_What to work on_:
Duplicate the section of the tribute to Seamus Heaney that starts with "Now Ireland has" and goes on through "of its saying...", keeping every word and punctuation mark unchanged.

You were silly like us: your gift survived it all;
The parish of rich women, physical decay,
Yourself; mad Ireland hurt you into poetry.
Now Ireland has her madness and her weather still,
For poetry makes nothing happen:
W H Auden's sad lament for William Butler Yeats, deepened as it is by Auden's sorrow at the fall of Barcelona and his own pessimistic view of British political life, is mitigated in its melancholy by the poet's moving defence of the lasting power of his art. He continues,
... it survives
In the valley of its saying...
... it survives,
A way of happening, a mouth.
The relevance of this passage to today's ceremony lies in the word "survives". Seamus Heaney, Nobel Prize Winner, one of the most accomplished poets of our century has, in his poetry, prose and teaching led us to hear and read the word-hoard of our country with the informing power of his acute responsiveness, to renew and repossess the world about us; his vision, fulfilling Auden's hopes that Yeats' work may live on, has ensured the survival of poetry in these challenging and difficult days; or, to quote his own essay on Czeslaw Milosz, his subject is "the responsibility of each person to ensure that survival". (The Government of the Tongue, p.69).
Seamus Heaney's concern to articulate the healing properties of art, its strength in holding differences in harmony is at the centre of his recently published Oxford lectures, The Redress of Poetry. In a series of incisive and thoughtful discussions on topics ranging from the poetry of George Herbert and Christopher Marlowe to the Irish writers Brian Merriman and Oscar Wilde, Seamus Heaney concludes with a meditation on Ireland now:
"... whatever the possibilities of achieving political harmony at an institutional level, I wanted to affirm that within our individual selves we can reconcile two orders of knowledge which we might call the practical and the poetic; to affirm also that each form of knowledge redresses the other and the frontier between them is there for the crossing." (The Redress of Poetry, p. 203).

_Raw data_:
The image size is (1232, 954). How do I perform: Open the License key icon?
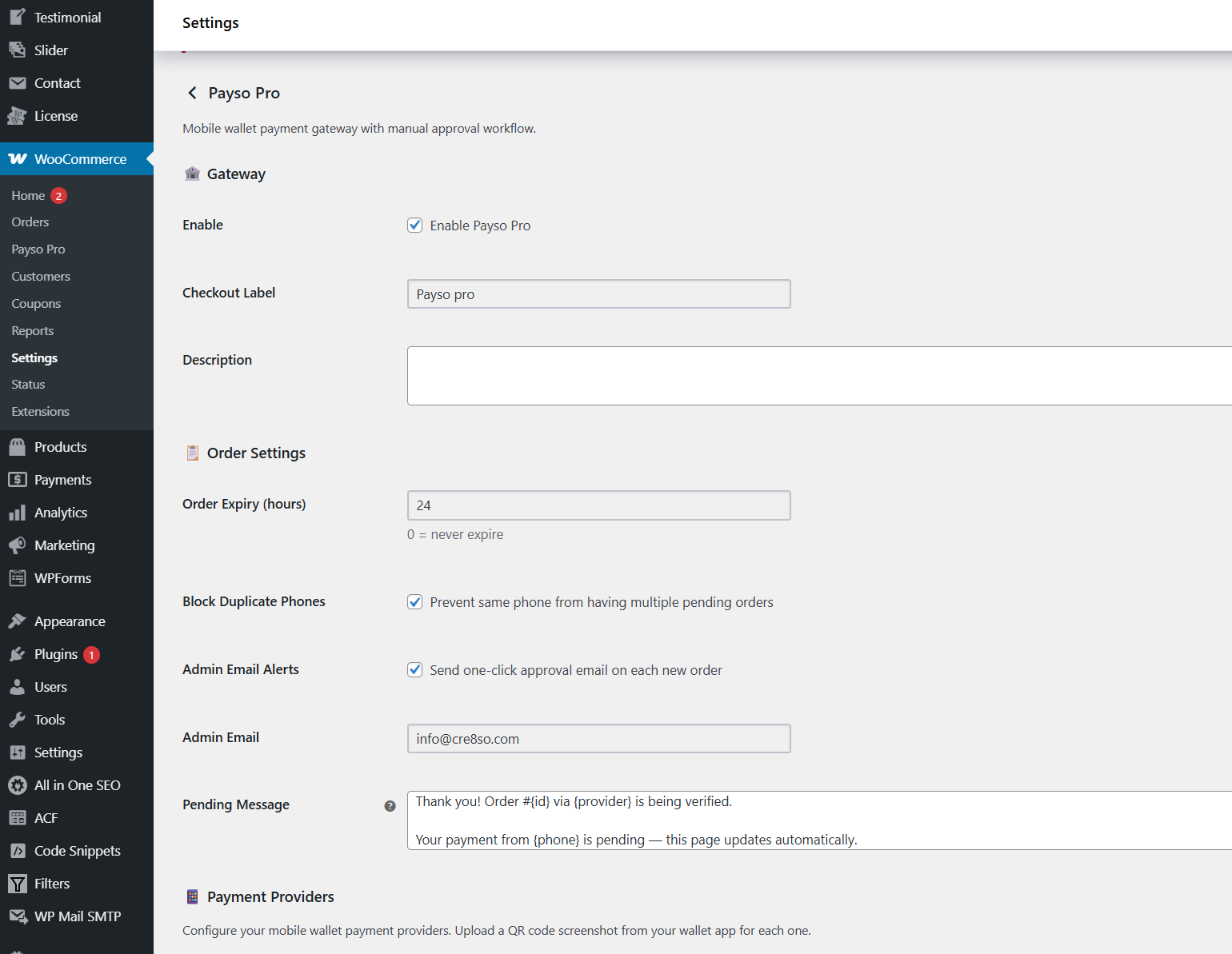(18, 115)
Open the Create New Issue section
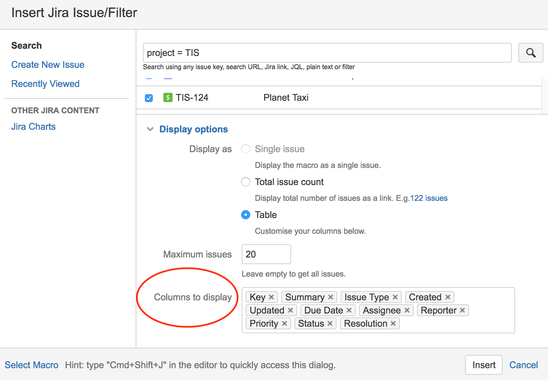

_Answer to the problem_:
Now Ireland has her madness and her weather still,
For poetry makes nothing happen:
W H Auden's sad lament for William Butler Yeats, deepened as it is by Auden's sorrow at the fall of Barcelona and his own pessimistic view of British political life, is mitigated in its melancholy by the poet's moving defence of the lasting power of his art. He continues,
... it survives
In the valley of its saying...